• PROBLEM:
Copy out every line of the items word for word, from the very first one through the line containing "Ford Fusion (EuroNASCAR) (141, 158)", including that line. Leave out the pictures.
>> Begin ENTRIES SHOWN
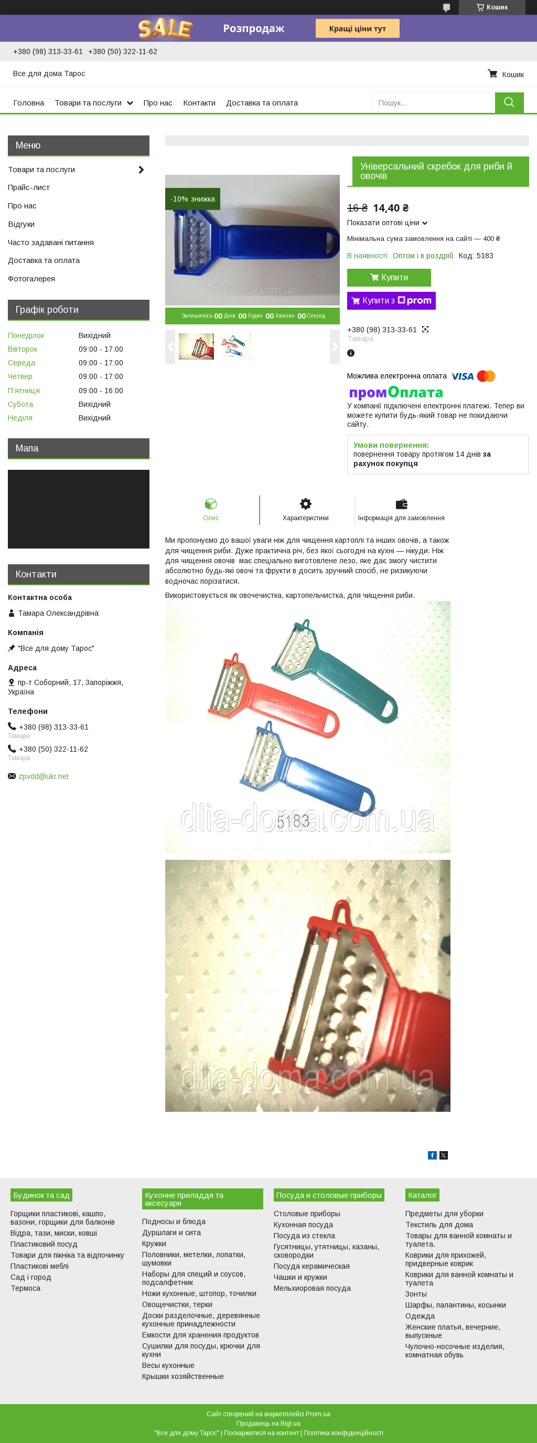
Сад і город (30, 1277)
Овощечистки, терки (177, 1304)
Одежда (420, 1316)
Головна (28, 102)
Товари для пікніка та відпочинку (67, 1255)
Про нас (158, 102)
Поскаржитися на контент (261, 1433)
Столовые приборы (307, 1213)
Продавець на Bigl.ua (268, 1423)
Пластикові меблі (39, 1266)
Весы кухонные (168, 1365)
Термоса (25, 1288)
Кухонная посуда (303, 1224)
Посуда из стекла (304, 1235)
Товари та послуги (88, 102)
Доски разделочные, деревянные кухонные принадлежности (201, 1319)
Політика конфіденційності (343, 1433)
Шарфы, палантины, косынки (455, 1305)
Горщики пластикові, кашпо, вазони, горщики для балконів (62, 1217)
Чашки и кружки (300, 1277)
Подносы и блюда (174, 1221)
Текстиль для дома (439, 1224)
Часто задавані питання (51, 242)
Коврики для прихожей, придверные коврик (445, 1259)
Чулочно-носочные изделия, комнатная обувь (454, 1350)
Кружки (154, 1243)
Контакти (199, 102)
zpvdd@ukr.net (43, 776)
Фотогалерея (31, 278)
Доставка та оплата (262, 102)
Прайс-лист (29, 187)
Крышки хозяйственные (183, 1376)
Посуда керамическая (312, 1266)
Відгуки (21, 223)
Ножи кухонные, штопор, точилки (199, 1293)
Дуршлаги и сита (171, 1232)
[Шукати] (509, 102)
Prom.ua (318, 1414)
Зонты (416, 1294)
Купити (394, 277)
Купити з (397, 301)
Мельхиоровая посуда (312, 1288)
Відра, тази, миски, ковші (53, 1233)
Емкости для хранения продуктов (200, 1335)
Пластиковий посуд (44, 1244)
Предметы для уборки (444, 1213)
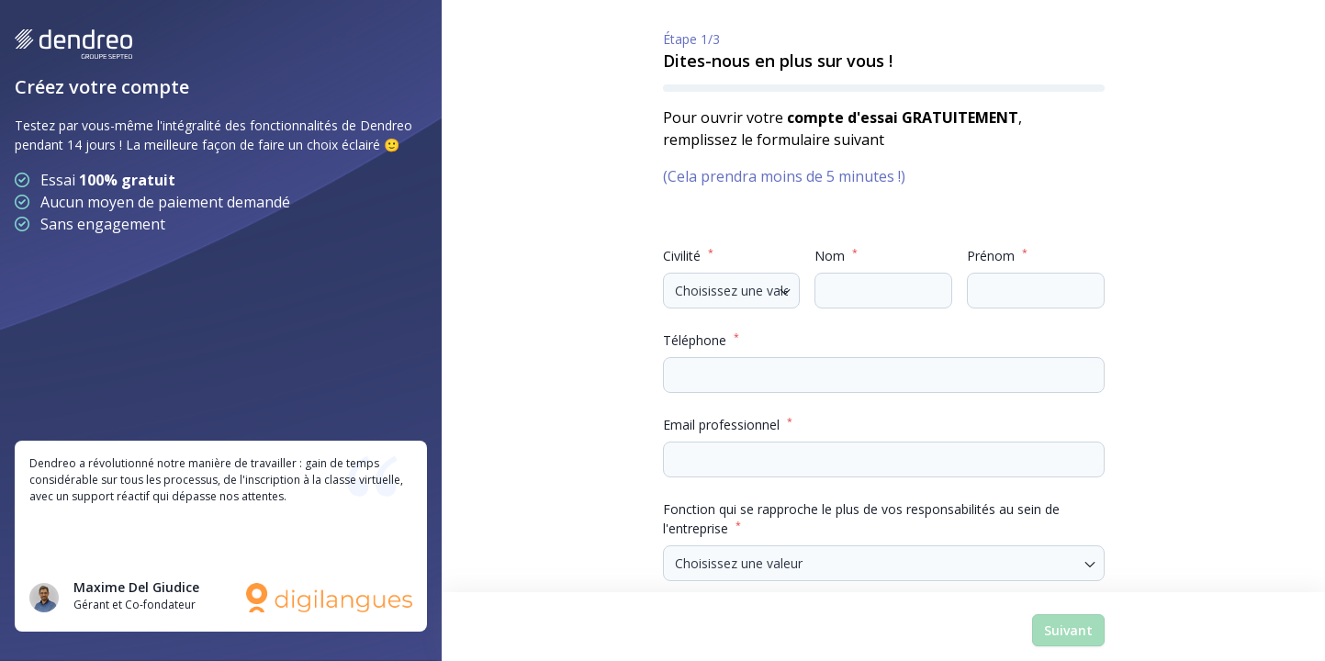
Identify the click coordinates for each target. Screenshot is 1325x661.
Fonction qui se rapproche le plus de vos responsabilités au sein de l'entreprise (861, 518)
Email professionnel (727, 424)
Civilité (688, 255)
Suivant (1068, 630)
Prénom (997, 255)
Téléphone (701, 339)
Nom (836, 255)
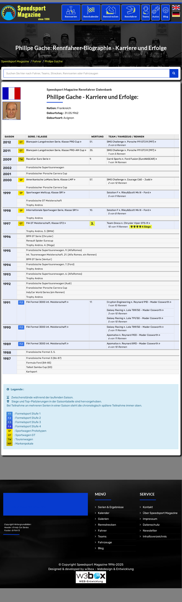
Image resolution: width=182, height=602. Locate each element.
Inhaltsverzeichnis (155, 536)
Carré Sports (115, 158)
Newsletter (150, 530)
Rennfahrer (131, 16)
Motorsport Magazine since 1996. (26, 507)
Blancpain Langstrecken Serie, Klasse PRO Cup (53, 141)
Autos (155, 16)
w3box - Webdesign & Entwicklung (109, 569)
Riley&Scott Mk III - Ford (136, 192)
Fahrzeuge (105, 542)
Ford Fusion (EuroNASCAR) (141, 158)
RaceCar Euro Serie (38, 158)
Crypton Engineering (119, 302)
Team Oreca (115, 223)
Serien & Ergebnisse (111, 507)
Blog (165, 16)
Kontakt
>> End ENTRIES SHOWN
• ANSWER FOR THE TASK:
Сад і город (30, 1277)
Овощечистки, терки (177, 1304)
Одежда (420, 1316)
Головна (28, 102)
Товари для пікніка та відпочинку (67, 1255)
Про нас (158, 102)
Поскаржитися на контент (261, 1433)
Столовые приборы (307, 1213)
Продавець на Bigl.ua (268, 1423)
Пластикові меблі (39, 1266)
Весы кухонные (168, 1365)
Термоса (25, 1288)
Кухонная посуда (303, 1224)
Посуда из стекла (304, 1235)
Товари та послуги (88, 102)
Доски разделочные, деревянные кухонные принадлежности (201, 1319)
Політика конфіденційності (343, 1433)
Шарфы, палантины, косынки (455, 1305)
Горщики пластикові, кашпо, вазони, горщики для балконів (62, 1217)
Чашки и кружки (300, 1277)
Подносы и блюда (174, 1221)
Текстиль для дома (439, 1224)
Часто задавані питання (51, 242)
Коврики для прихожей, придверные коврик (445, 1259)
Чулочно-носочные изделия, комнатная обувь (454, 1350)
Кружки (154, 1243)
Контакти (199, 102)
zpvdd@ukr.net (43, 776)
Фотогалерея (31, 278)
Доставка та оплата (262, 102)
Прайс-лист (29, 187)
Крышки хозяйственные (183, 1376)
Посуда керамическая (312, 1266)
Відгуки (21, 223)
Ножи кухонные, штопор, точилки (199, 1293)
Дуршлаги и сита (171, 1232)
[Шукати] (509, 102)
Prom.ua (318, 1414)
Зонты (416, 1294)
Купити (394, 277)
Купити з (397, 301)
Мельхиоровая посуда (312, 1288)
Відра, тази, миски, ковші (53, 1233)
Емкости для хранения продуктов (200, 1335)
Пластиковий посуд (44, 1244)
Предметы для уборки (444, 1213)
Identify the click coordinates for each target. Screenshot is 1325x661.
Fonction qui se rapproche le plus de vos responsabilités au sein de l'entreprise (861, 518)
Email professionnel (727, 424)
Civilité (688, 255)
Suivant (1068, 630)
Prénom (997, 255)
Téléphone (701, 339)
Nom (836, 255)
Image resolution: width=182, height=602. Locate each element.
Inhaltsverzeichnis (155, 536)
Carré Sports (115, 158)
Newsletter (150, 530)
Rennfahrer (131, 16)
Motorsport Magazine since 1996. (26, 507)
Blancpain Langstrecken Serie, Klasse PRO Cup (53, 141)
Autos (155, 16)
w3box - Webdesign & Entwicklung (109, 569)
Riley&Scott Mk III - Ford (136, 192)
Fahrzeuge (105, 542)
Ford Fusion (EuroNASCAR) (141, 158)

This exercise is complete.